» **Given exercise**
Please rewrite the listing from the line containing "Given: Open the audio" down to the line containing "pyautogui.click(x=268, y=242)", switching "Viewport" to "Display" and leaving everything else unchanged.

:::::

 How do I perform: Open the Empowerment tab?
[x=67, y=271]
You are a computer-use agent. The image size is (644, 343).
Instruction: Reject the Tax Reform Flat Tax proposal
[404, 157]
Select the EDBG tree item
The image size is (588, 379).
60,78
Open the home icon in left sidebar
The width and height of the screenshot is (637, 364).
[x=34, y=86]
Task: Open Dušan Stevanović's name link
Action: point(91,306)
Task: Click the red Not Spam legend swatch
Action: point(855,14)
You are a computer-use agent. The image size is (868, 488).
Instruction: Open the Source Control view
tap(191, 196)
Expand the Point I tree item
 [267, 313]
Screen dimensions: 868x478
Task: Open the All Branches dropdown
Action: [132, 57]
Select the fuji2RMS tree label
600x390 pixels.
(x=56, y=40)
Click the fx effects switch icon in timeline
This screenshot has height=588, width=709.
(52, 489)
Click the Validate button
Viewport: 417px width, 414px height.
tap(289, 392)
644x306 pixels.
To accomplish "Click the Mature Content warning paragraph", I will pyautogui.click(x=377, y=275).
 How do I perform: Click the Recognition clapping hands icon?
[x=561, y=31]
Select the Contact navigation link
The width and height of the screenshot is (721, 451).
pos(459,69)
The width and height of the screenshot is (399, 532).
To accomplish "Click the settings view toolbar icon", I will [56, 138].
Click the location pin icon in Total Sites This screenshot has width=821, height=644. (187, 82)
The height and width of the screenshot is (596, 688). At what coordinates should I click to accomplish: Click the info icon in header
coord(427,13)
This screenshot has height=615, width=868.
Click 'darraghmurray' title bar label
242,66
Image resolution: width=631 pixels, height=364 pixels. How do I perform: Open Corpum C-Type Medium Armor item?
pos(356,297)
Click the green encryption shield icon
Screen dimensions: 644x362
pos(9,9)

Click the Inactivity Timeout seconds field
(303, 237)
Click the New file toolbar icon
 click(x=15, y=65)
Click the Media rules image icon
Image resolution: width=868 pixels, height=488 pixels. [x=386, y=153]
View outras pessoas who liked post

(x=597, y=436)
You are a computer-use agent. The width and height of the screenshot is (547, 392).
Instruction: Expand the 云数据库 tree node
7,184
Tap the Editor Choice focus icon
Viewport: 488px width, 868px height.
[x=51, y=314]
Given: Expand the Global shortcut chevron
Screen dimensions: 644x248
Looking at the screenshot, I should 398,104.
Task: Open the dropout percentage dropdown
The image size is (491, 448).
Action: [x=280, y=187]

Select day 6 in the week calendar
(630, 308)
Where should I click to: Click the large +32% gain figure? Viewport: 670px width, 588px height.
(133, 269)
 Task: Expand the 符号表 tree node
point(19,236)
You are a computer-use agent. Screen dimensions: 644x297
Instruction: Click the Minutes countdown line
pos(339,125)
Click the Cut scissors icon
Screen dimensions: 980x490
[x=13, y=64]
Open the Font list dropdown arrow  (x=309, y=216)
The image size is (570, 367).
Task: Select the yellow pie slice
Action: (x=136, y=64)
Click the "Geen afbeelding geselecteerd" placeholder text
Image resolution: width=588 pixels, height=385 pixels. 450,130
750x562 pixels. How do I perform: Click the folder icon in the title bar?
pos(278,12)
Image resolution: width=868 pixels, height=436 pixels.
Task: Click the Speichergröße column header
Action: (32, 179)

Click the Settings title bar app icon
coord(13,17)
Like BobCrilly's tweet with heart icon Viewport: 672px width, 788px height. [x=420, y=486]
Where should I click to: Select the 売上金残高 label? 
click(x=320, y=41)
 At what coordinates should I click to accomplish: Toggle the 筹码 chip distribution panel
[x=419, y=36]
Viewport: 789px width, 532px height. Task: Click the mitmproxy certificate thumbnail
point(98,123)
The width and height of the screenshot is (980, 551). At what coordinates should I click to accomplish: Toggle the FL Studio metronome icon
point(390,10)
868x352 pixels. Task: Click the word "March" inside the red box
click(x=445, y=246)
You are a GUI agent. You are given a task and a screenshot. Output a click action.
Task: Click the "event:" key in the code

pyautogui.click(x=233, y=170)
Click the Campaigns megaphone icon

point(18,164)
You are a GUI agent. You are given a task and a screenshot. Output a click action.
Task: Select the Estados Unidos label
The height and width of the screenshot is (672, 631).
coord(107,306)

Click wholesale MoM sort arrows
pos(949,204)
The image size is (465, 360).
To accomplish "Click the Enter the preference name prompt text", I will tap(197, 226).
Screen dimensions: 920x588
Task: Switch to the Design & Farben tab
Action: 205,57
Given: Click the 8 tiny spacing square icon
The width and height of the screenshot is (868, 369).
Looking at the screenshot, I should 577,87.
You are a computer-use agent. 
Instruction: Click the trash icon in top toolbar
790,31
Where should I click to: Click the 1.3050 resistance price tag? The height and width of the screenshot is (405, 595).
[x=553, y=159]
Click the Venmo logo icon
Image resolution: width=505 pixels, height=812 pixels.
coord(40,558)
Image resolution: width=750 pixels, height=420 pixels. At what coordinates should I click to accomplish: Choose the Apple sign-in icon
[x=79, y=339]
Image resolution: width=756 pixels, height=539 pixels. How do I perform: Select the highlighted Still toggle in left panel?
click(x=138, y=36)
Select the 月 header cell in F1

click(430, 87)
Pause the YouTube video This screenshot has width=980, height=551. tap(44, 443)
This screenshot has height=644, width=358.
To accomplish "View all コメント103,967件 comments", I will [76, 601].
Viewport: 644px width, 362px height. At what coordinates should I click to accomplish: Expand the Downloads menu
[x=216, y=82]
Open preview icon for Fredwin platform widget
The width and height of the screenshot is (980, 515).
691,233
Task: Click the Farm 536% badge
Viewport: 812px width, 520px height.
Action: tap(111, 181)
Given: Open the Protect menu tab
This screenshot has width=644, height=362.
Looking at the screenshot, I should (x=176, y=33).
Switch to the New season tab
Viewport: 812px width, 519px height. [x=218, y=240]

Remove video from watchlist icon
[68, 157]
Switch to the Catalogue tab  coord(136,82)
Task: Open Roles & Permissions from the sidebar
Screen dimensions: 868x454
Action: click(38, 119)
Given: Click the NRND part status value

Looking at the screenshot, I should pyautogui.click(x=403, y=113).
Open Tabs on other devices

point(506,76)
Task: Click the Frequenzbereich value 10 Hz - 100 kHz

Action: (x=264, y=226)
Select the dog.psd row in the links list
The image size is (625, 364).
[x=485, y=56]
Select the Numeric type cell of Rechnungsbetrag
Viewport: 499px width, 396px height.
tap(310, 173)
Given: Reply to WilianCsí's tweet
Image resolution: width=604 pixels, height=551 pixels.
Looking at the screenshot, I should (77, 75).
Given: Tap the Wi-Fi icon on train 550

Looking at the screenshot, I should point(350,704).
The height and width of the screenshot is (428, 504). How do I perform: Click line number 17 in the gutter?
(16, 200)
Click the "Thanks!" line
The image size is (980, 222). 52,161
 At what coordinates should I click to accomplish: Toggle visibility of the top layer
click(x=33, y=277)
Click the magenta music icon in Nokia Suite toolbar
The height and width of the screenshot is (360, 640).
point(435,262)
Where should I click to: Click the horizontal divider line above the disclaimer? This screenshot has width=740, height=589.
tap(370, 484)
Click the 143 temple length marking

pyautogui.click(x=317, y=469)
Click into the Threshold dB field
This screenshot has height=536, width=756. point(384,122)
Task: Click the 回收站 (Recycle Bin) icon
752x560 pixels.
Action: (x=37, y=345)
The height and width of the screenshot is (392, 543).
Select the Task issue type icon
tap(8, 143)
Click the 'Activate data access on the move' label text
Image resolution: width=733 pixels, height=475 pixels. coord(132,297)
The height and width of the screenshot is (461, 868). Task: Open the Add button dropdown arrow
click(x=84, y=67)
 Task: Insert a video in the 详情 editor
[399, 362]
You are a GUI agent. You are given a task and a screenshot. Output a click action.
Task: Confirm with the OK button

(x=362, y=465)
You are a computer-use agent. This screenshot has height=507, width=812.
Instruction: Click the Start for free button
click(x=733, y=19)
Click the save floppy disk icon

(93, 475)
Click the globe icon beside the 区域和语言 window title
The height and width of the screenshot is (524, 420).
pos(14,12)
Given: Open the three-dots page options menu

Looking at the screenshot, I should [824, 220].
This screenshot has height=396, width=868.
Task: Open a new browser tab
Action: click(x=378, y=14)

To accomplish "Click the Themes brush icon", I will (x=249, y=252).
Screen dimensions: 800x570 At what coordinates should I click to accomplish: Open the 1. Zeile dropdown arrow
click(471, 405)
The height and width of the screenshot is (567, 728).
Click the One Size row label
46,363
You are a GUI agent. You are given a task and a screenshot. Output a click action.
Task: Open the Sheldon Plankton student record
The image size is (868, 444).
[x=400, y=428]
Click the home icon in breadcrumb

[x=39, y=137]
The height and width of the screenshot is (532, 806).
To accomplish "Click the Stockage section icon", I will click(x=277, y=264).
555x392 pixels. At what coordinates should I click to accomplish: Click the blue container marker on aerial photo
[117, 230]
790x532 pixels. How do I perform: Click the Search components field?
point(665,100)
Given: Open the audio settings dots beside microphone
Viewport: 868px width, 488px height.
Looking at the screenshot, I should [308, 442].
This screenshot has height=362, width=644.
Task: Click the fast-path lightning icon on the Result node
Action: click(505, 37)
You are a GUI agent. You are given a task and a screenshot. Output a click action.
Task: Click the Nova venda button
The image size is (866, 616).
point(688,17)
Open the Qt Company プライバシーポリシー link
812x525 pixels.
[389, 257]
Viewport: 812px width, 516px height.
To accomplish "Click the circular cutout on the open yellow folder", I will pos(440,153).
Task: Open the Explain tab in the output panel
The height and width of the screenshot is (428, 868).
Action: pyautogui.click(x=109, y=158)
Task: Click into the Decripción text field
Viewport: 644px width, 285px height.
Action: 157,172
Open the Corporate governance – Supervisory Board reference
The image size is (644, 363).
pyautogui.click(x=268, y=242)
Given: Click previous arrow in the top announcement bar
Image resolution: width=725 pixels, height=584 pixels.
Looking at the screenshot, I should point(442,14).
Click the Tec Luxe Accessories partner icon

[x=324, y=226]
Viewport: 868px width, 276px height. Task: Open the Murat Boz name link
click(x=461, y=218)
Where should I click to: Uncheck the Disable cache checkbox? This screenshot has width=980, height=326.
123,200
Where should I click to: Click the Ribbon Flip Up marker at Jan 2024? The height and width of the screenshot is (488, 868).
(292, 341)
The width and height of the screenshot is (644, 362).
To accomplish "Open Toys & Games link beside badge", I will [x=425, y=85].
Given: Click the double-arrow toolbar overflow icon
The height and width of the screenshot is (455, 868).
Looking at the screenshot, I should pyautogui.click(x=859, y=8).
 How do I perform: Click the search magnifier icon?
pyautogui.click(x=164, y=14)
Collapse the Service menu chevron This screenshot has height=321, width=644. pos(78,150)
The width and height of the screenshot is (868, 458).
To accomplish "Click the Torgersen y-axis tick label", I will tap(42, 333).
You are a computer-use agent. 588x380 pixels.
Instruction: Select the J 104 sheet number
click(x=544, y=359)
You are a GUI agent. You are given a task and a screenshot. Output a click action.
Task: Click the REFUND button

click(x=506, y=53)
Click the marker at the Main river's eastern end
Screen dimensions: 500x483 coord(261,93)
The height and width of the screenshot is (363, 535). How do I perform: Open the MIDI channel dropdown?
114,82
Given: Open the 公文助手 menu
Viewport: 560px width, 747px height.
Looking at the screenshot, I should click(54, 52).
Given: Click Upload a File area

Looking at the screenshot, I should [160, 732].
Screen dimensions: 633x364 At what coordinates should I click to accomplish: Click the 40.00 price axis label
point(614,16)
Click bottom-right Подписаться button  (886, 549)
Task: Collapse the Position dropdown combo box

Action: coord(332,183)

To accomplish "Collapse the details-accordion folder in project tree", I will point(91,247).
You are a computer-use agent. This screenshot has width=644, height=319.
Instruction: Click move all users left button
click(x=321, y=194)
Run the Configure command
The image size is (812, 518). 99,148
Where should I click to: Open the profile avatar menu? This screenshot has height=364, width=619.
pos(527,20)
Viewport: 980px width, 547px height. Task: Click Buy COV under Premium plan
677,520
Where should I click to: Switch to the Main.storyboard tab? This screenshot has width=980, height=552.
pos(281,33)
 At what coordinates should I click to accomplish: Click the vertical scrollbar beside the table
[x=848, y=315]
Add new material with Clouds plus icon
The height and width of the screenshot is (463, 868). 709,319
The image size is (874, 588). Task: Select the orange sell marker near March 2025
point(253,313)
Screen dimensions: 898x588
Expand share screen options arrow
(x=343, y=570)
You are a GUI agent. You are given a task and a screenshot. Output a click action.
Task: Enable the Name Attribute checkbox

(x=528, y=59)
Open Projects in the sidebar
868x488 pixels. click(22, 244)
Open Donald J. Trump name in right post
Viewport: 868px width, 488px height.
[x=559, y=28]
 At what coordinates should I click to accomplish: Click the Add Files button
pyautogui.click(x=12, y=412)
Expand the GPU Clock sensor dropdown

:::::

» **Result for this exercise**
Given: Open the audio settings dots beside microphone
Display: 868px width, 488px height.
Looking at the screenshot, I should [308, 442].
This screenshot has height=362, width=644.
Task: Click the fast-path lightning icon on the Result node
Action: click(505, 37)
You are a GUI agent. You are given a task and a screenshot. Output a click action.
Task: Click the Nova venda button
The image size is (866, 616).
point(688,17)
Open the Qt Company プライバシーポリシー link
812x525 pixels.
[389, 257]
Display: 812px width, 516px height.
To accomplish "Click the circular cutout on the open yellow folder", I will pos(440,153).
Task: Open the Explain tab in the output panel
The height and width of the screenshot is (428, 868).
Action: pyautogui.click(x=109, y=158)
Task: Click into the Decripción text field
Display: 644px width, 285px height.
Action: 157,172
Open the Corporate governance – Supervisory Board reference
The image size is (644, 363).
pyautogui.click(x=268, y=242)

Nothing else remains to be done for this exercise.